The plan was inspired by a model first used by the fiber optic industry, according to Sarah Lukan, partner with public relations firm LS2group and spokesperson for Direct Connect Development Co., the transmission project’s owner. She said it helps address the approval issues that, so far, have kept Midwestern and Western wind generation from making its way eastward.
“There’s a lot of market demand within PJM for renewable energy,” she said. For example, Illinois has a goal of 25% renewable energy by 2025, and proposed legislation would target 100% renewables by 2050. “This will help to give them the product they’re looking for.”
Converting existing HVAC lines to HVDC is another way to take advantage of existing infrastructure to speed approvals and reduce cost. The first such major project, the 211-mile UltraNet line in Germany, will carry 2,000 MW of wind energy from North Sea wind farms to the country’s industrial south. It’s expected to be operational in 2022.

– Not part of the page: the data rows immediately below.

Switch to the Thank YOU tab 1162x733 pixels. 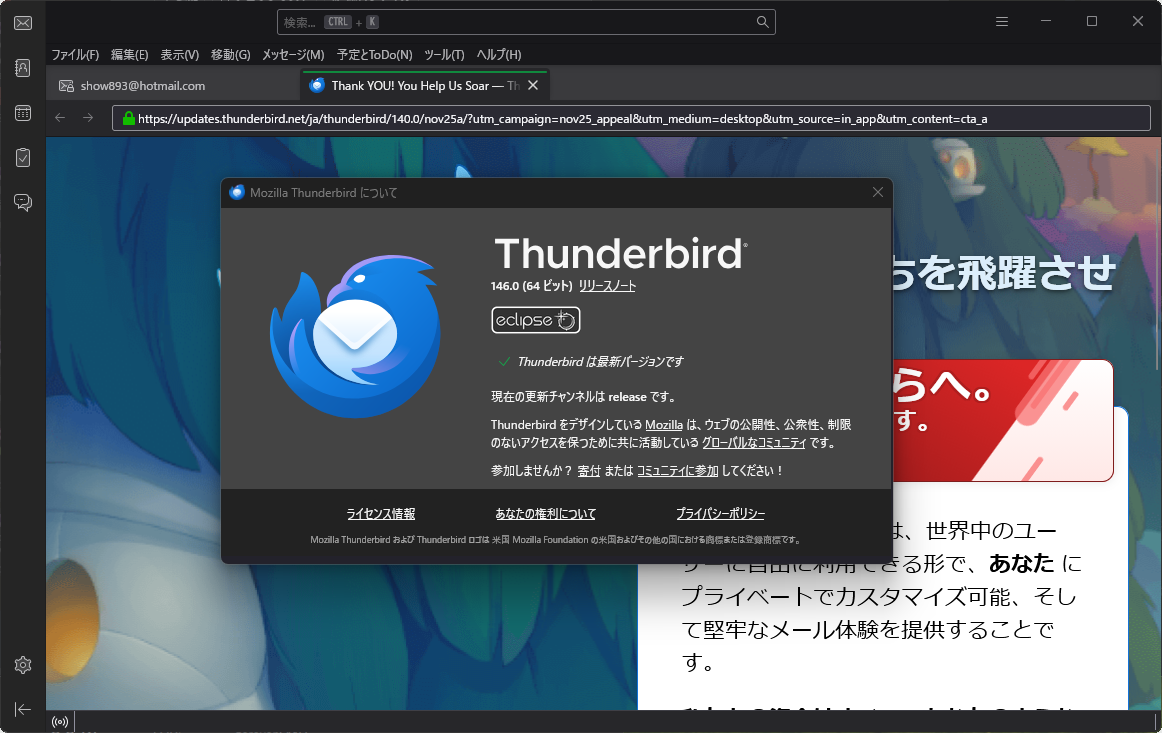click(x=420, y=85)
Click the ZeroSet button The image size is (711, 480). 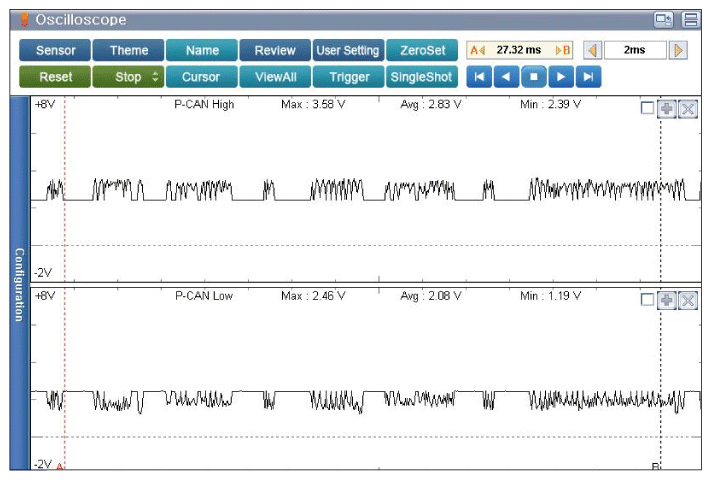[422, 50]
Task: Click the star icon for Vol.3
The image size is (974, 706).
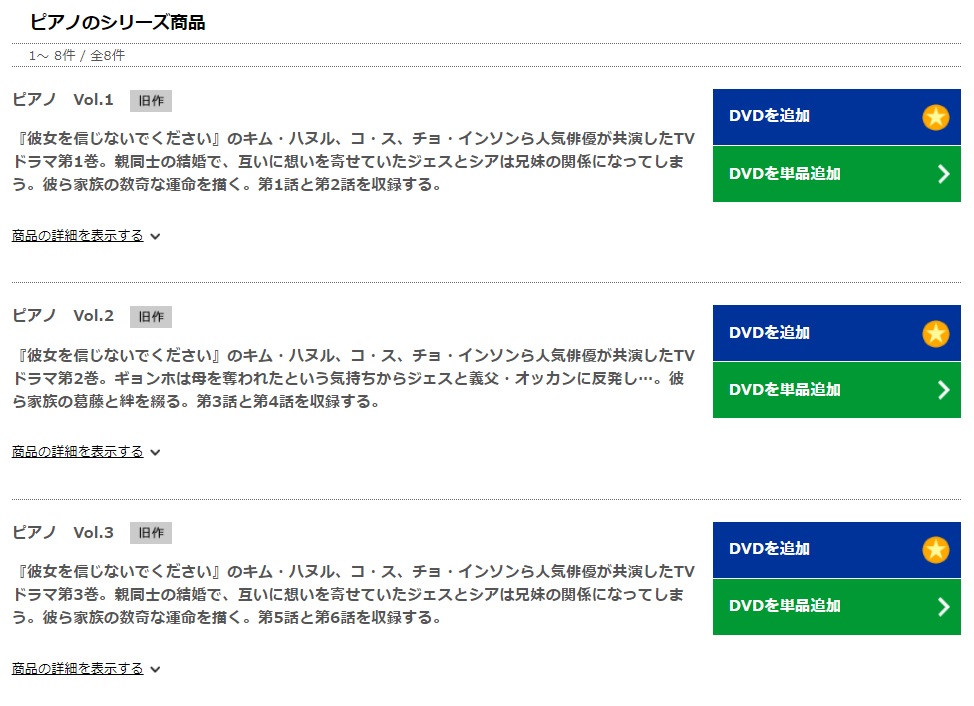Action: click(935, 550)
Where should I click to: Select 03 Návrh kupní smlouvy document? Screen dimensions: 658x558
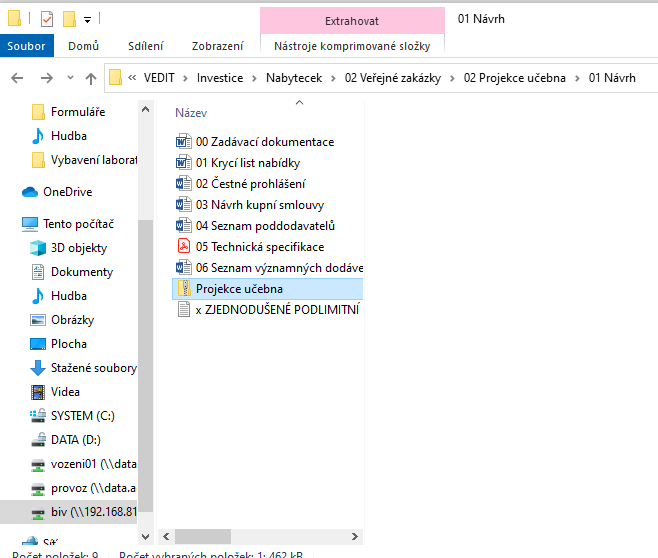coord(259,204)
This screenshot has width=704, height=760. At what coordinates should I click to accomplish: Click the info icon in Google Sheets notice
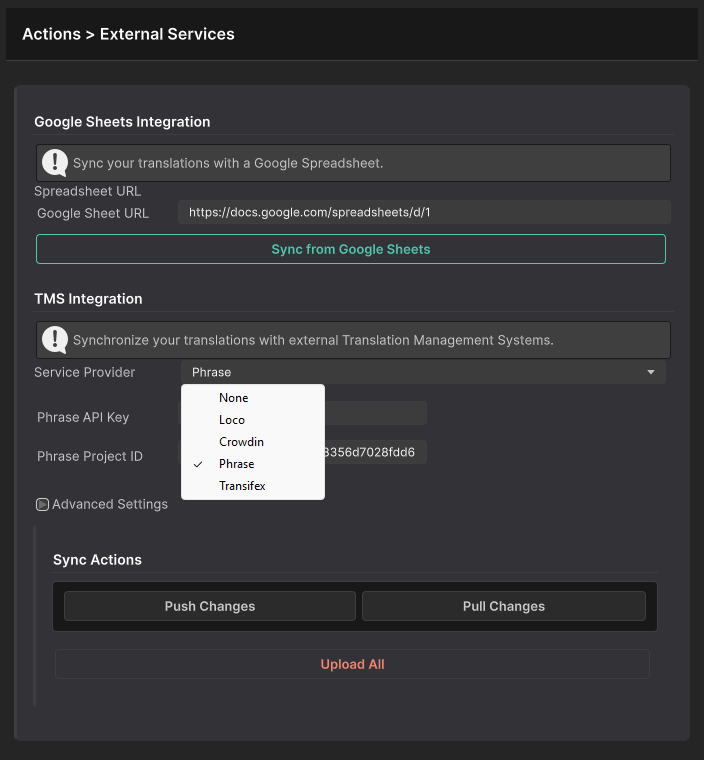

In the United States, researchers at Carnegie Mellon University (CMU) in Pittsburgh have been studying the limits of this approach. Specifically, they are looking at how it could be used to reduce the distance where HVDC makes financial sense. Building new HVDC lines, whether above-ground or underground, really makes the most sense at longer distances. That’s where the reduction in line losses versus HVAC, and the greater load carrying capability, beat the added expense of converter stations.
As a doctoral student in CMU’s Engineering and Public Policy Department, Liza Reed was the lead author of a 2019 study in the Proceedings of the National Academy of Sciences that explored the economics of HVAC-to-HVDC conversions. Traditionally, 375 miles has been seen as a lower limit for new HVDC development, she said. However, her research supports that projects as short as Germany’s 211-mile UltraNet could also make financial sense in the United States.
New converter stations and insulators would be required under such an approach, according to ABB’s Rosenqvist.
Additionally, depending on the design, transmission towers might need modification, though the right-of-way width requirement would remain the same. But such projects could make use of the existing conductors, Reed noted.
“You can use the same conductors because they just move electrons,” she said. However, the related savings in switching to dedicated HVDC equipment comes with a trade-off in efficiency. “There is an aspect of this that is suboptimal; the losses might be more than with a custom DC system.”
Reed said the paper, co-authored with CMU faculty members M. Granger Morgan, Parth Vaishnav and Daniel Armanios, attracted attention for its findings that repowering in-place HVAC lines for HVDC service can pencil out at shorter spans. For her, though, the work only raises more questions regarding other opportunities for efficiently adding more renewable resources to existing energy portfolios. Two of these queries stand out for her.
“What are we overlooking?” Reed asked, hypothetically, “and what could it mean to us?”